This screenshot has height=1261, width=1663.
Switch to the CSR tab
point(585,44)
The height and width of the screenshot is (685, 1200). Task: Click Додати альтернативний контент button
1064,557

## What the exercise asks
In the listing above, find the line that contains "The height and". Write it out exactly, along with each line after it up to and including the last.

## Expected answer
The height and width of the screenshot is (685, 1200). Task: Click Додати альтернативний контент button
1064,557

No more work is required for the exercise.